(Given data begins)
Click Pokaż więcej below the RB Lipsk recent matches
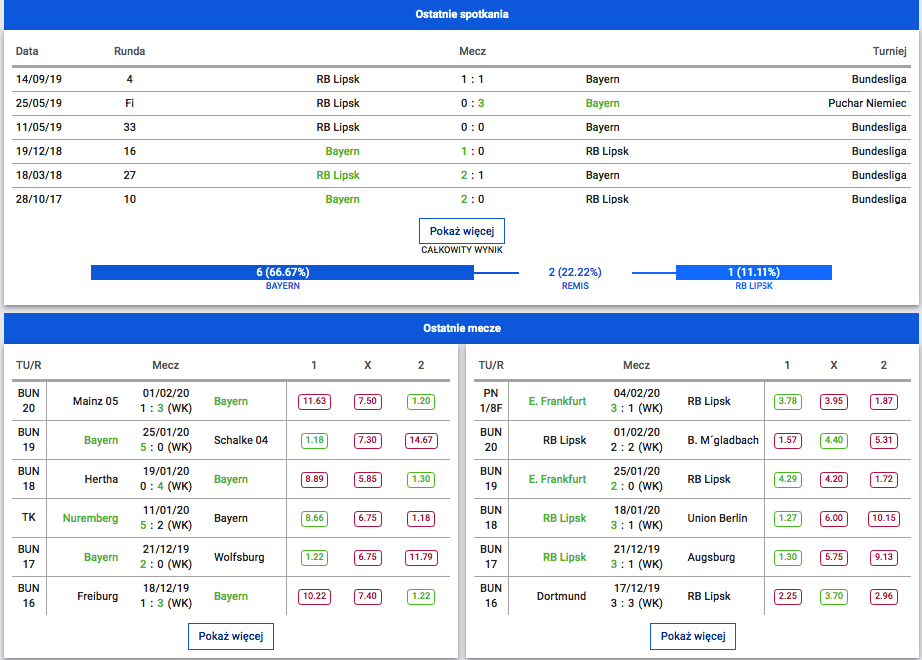This screenshot has width=922, height=660. coord(692,636)
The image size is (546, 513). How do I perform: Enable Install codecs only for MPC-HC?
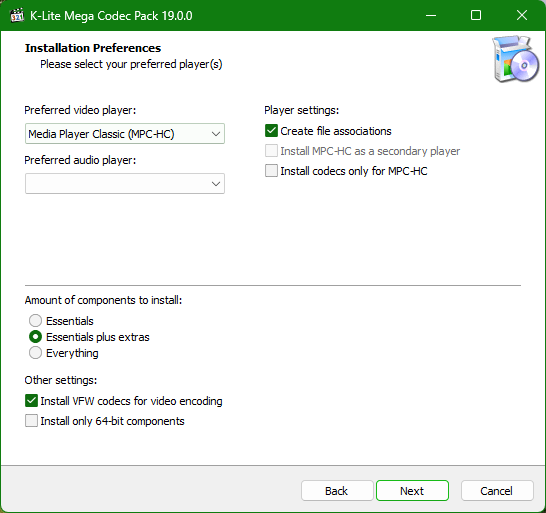271,171
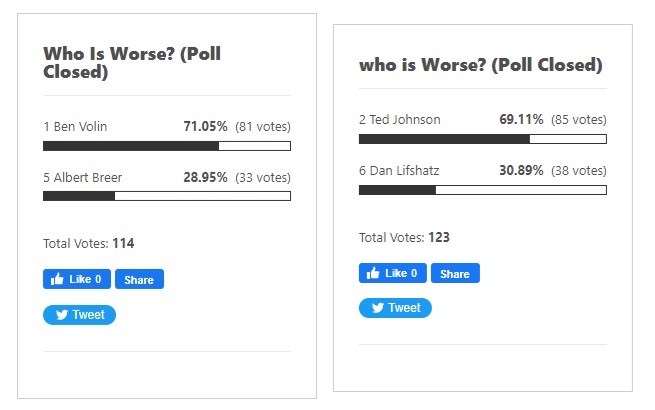Click the thumbs-up Like icon in Ben Volin poll
Viewport: 655px width, 410px height.
click(x=55, y=279)
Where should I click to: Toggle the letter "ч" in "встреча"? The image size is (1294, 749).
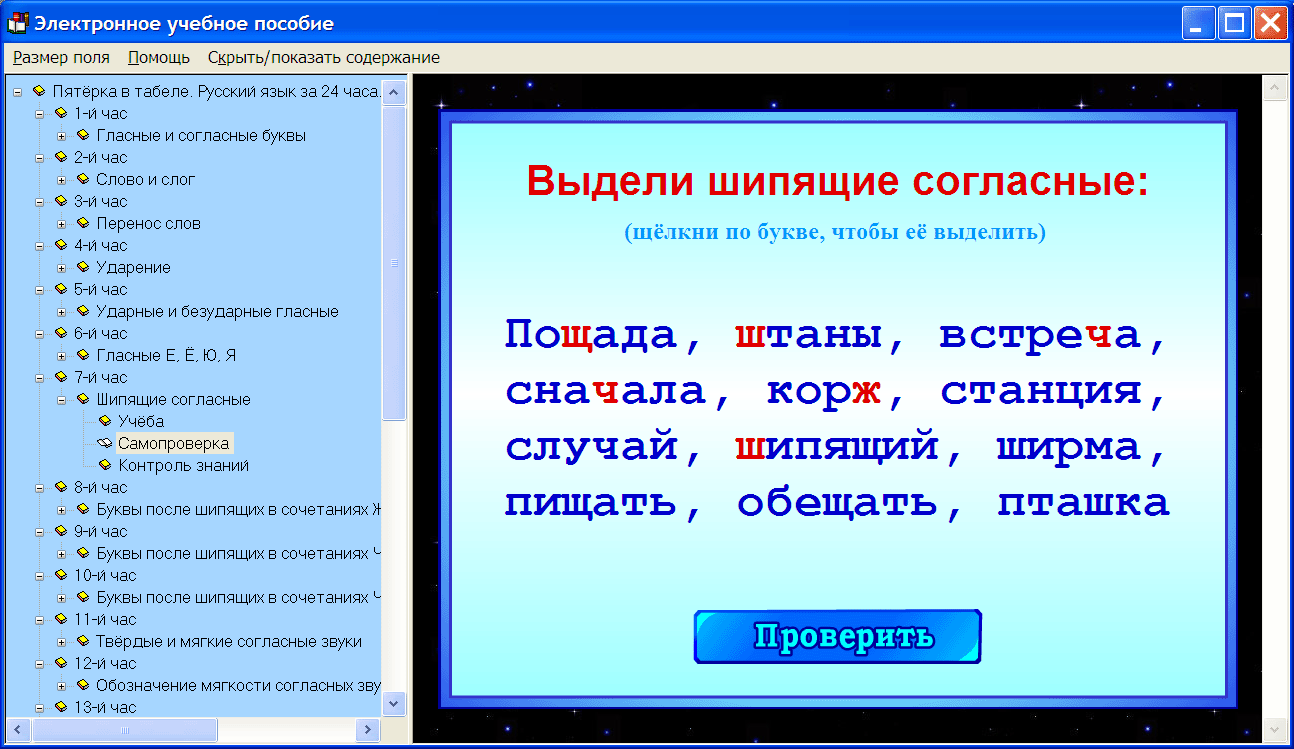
(Given data ends)
Directions: Reproduce the span beginning at the line with "The image size is (546, 513)." and ending at the last line of the entries above, inclusive, exactly as it stands. Exclude the pictures.

Output of the task:
The image size is (546, 513). How do I perform: Enable Install codecs only for MPC-HC?
271,171
Click the thumbs-up Like icon in Ben Volin poll
Viewport: 655px width, 410px height.
click(x=55, y=279)
Where should I click to: Toggle the letter "ч" in "встреча"? The image size is (1294, 749).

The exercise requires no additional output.